Raasave Unnai Nambi is a 1988 Indian Tamil-language film, directed by T. K. Bose and produced by Rajkiran. The film stars Ramarajan, Rekha, Poornam Viswanathan and Saritha. It was released on 10 March 1988, and ran for 100 days.

==Plot==
Malathi is a new teacher in a small town and stays in the house owned by Raja, another teacher at the school. Raja's older brother is an Army officer that everyone calls Pattalathan. He's well-respected in the town and is strict with anyone that attempts anything illegal or immoral. Vasu is a moonshiner that has had multiple run-ins with Pattalathan and nurses a grudge. His younger sister Ranjitham was in college with Raja. The two were in love but separate due to misunderstandings caused by their older brothers' clashes. Raja arranges for Malathi and Pattalathan to marry and the two are very happy together. Ranjitham's other brother Arunachalam, who ran away as a child, returns to town just as Pattalathan is deployed again. Malathi knew Arunachalam before she came to town and that prior relationship causes problems for the family. Things are exacerbated when Malathi learns that she is pregnant.

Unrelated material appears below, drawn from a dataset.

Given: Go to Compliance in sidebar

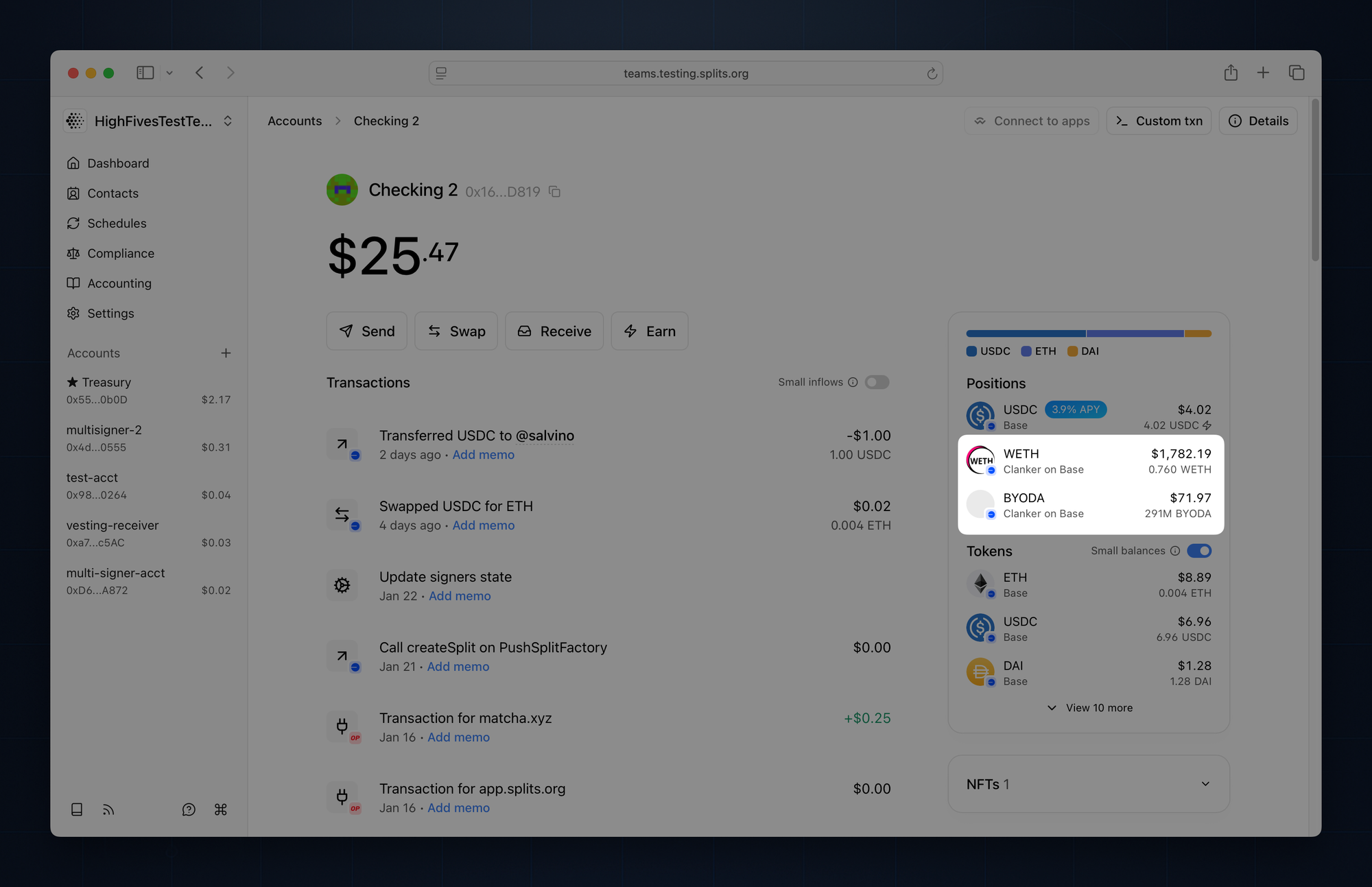Looking at the screenshot, I should [x=121, y=253].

The family tensions reach a critical juncture when Pattalathan returns to town.

==Soundtrack==
The music was composed by Ilaiyaraaja.

| Song | Singers | Lyrics | Length |
| "Kaalai Nera Raagamey" | K. S. Chithra | Gangai Amaran | 04: 09 |
| "Raasathi Manasule" | P. Susheela, Mano | Ilaiyaraaja | 05 :10 |
| "Raasathi Manasule" (sad) | P. Susheela | 05:13 |
| "Kamma Kara Yoram" | Malaysia Vasudevan, K. S. Chithra | Gangai Amaran | 04:22 |
| "Mayilaattam Paathuputtu" | Malaysia Vasudevan, Gangai Amaran | 04:35 |
| "Seethaikoru" | Mano | 04:48 |

==Reception==
The Indian Express wrote, "The eyecaressing rural scenario and Ilayaraja's flutey music and songs are the saving grace whose style and manner remind you of films like Amman Koil Kizhakkale and Vaidehi Kaathirunthal. The contrivances of the plot set the clocks decades back". Susheela won in the Best Female Playback Singer category at the 9th Cinema Express Awards.